We advised an ad hoc group of term lenders in connection with the transaction

Davis Polk advised an ad hoc group of term lenders in connection with the refinancing and amendment of term loans of LifeScan Global Corporation under LifeScan’s approximately $1 billion first-lien term loan credit facility and $275 million second-lien term loan credit facility. In connection with the transaction, holders of first-lien and second-lien term loans exchanged into new first-lien and second-lien credit facilities with extended maturities. The transaction also included, among other things, a $50 million deleveraging equity investment by LifeScan’s sponsor, Platinum Equity, a maturity extension of LifeScan’s revolving credit facility, a consent fee, rate increases, and other material enhanced credit protections and reporting requirements under the new first-lien and second-lien credit facilities.

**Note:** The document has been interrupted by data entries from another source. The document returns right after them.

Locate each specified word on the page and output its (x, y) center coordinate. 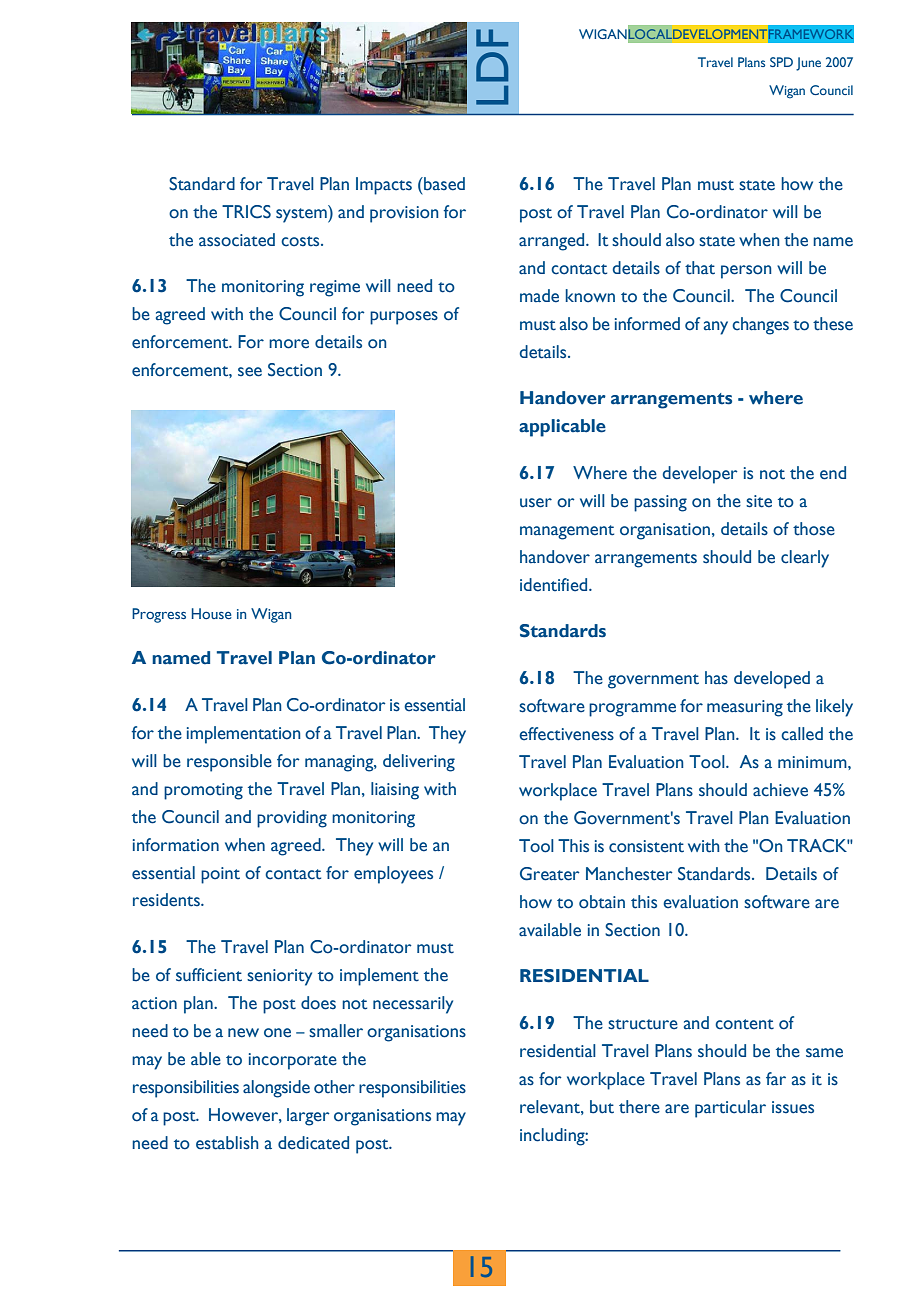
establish (227, 1143)
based (443, 184)
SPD (781, 62)
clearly (805, 559)
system (302, 214)
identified (555, 585)
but (602, 1107)
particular (730, 1109)
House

LifeScan is a medical device manufacturer focused on the glucose management and diabetes market. For more than 40 years, LifeScan has advanced glucose management and diabetes care with pioneering technologies and new products defined by simplicity, accuracy and trust. More than 20 million people and their caregivers around the world count on LifeScan’s OneTouch brand products to manage their diabetes.

The Davis Polk restructuring team included partner Damian S. Schaible, counsel Jon Finelli and associates Michael Pera, Eric Hwang, Ethan Stern and Audrey Youn. The finance team included partner Nick Benham and associates Claudia Herron and Duan Xu. The tax team included counsel Leslie J. Altus and associate Yixuan Long. Members of the Davis Polk team are based in the New York and London offices.